Tentu saja! Pak Bian sangat tahu betapa kayanya orang tua Yudha. Tentu akan sangat baik jika Puspita bisa bersama anak itu.
"Lami hanya berteman!" ralat Puspita.
"Jangan hanya berteman! Kau tidak akan mendapatkan pria yang lebih baik darinya! Jangan lewatkan dia!" seru Pak Bian.
"Dia sudah punya pacar!" dusta Puspita. Dia pikir, ayahnya akan berhenti membahas ini jika tahu Yudha memiliki kekasih.
"Berdandanlah jauh lebih menarik dari pacarnya! Bersikap baiklah padanya. Dia pasti akan meninggalkan pacarnya untukmu!"
Mata Puspita membulat sempurna mendengar ucapan ayahnya. Ia tidak percaya apa yang ia dengar barusan. Bagaimana ayahnya bisa mempunyai pikiran seperti itu?
Puspita melirik sekilas ke arah Joe. Pria itu tengah tersenyum sinis ke arahnya. Tatapannya menunjukkan seolah ia sedang menertawakan gadis itu.

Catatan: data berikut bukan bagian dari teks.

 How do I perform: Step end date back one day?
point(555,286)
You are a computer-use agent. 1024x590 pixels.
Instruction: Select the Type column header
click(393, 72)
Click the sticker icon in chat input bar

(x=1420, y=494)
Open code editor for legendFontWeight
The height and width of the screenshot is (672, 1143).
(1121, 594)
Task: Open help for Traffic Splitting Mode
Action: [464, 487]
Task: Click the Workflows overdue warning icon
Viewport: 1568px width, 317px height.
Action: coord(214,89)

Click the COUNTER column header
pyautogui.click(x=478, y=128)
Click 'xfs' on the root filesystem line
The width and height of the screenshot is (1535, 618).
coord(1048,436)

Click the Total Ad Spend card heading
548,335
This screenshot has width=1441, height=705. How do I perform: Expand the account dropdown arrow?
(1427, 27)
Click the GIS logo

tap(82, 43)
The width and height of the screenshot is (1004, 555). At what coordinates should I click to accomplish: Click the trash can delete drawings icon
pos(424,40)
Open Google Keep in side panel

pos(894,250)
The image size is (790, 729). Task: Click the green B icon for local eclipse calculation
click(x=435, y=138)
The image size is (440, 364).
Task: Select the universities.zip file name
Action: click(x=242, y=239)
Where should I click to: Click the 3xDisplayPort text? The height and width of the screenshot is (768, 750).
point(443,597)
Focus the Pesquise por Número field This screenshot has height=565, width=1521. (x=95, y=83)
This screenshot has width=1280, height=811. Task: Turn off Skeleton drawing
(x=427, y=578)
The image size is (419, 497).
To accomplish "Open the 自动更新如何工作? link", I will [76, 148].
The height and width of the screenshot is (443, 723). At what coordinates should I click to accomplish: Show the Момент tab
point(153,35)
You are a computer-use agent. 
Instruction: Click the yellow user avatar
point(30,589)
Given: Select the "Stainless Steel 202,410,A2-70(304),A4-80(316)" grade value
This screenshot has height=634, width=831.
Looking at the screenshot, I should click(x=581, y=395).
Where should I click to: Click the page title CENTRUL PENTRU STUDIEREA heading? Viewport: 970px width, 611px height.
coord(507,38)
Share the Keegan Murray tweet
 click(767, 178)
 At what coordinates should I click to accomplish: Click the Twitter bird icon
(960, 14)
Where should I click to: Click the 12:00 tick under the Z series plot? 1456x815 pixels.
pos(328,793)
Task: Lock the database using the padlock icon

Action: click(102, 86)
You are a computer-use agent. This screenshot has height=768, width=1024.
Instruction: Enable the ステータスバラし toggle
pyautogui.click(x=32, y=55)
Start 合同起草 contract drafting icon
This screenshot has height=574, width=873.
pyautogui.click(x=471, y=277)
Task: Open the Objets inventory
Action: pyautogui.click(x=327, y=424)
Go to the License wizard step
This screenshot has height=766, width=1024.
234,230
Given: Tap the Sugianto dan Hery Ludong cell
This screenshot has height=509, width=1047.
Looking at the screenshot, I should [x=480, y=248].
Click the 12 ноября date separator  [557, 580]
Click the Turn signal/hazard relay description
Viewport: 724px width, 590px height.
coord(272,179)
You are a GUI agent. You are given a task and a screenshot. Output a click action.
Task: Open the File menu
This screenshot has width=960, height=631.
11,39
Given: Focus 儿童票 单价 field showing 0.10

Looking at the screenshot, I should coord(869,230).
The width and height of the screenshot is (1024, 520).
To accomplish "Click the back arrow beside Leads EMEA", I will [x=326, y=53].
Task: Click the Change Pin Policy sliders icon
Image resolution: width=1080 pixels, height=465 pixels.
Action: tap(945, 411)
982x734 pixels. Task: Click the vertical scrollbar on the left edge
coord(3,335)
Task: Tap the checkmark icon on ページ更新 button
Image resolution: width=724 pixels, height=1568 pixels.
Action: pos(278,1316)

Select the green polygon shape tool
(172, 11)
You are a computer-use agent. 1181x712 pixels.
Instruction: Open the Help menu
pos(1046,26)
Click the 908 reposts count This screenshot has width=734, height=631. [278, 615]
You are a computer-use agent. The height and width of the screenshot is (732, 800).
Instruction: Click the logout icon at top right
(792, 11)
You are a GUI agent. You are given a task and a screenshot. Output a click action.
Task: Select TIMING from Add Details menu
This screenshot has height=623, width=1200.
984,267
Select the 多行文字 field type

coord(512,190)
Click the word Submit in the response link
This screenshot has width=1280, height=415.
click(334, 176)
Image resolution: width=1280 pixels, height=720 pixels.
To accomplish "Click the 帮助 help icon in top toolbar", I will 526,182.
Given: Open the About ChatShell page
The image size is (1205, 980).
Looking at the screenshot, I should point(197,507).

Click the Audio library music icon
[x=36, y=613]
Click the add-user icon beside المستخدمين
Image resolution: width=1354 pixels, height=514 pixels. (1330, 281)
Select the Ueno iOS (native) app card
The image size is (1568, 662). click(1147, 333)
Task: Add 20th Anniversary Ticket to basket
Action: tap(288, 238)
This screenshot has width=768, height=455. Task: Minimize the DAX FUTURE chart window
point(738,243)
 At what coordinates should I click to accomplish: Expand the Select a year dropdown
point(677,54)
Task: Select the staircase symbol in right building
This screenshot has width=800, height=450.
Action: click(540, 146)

"Sudahlah, Puspita kan masih sangat muda. Siapa yang tahu jika ia akan menemukan pria yang lebih baik dari si Yudha itu?" Bu Widia membela Puspita.
Mendengar itu, Pak Bian langsung menggeleng dengan cepat. Matanya melotot tajam ke arah istrinya.
"Jangan bercanda! Kau tahu siapa keluarga si Yudha itu? Ayahnya adalah pemilik Golden Company. Kau tahu apa artinya?" pekik Pak Bian dengan semangatnya.
Puspita terdiam, ia merasa ini mulai memuakkan.
"Aku pergi!" Puspita langsung mencium pipi Bu Widia dan segera berlalu meninggalkan ruang makan, sebelum ayahnya mulai berceloteh ria tentang betapa kayanya keluarga Yudha.
Puspita sendiri memang sudah menganggap ibu tirinya itu seperti ibu kandungnya sendiri.
Bu Widia sangat baik dan lembut. Berbeda dengan ayahnya, dan juga saudara tirinya, si kelinci menyebalkan itu.
Puspita segera masuk ke dalam mobilnya, dan melajukannya dengan sangat cepat menuju tempat Rani.
Terkadang, ia ingin mengistirahatkan hatinya yang begitu kacau karena sikap ayahnya yang begitu kaku dan suka mengatur, juga kakak tirinya yang begitu semena-mena pada dirinya.
Hanya di depan teman-temannyalah ia bisa menjadi dirinya sendiri. Menjadi Puspita yang konyol, yang berisik, ceroboh, ia bisa melakukan apa pun sesuka hatinya tanpa takut teman-temannya akan menghakiminya.
Bukankah itu memang tugas seorang teman? Menerima dan mendengarkan, tanpa menghakimi?
Puspita mencoba memfokuskan pandangannya pada jalanan kota medan yang cukup ramai di depan sana.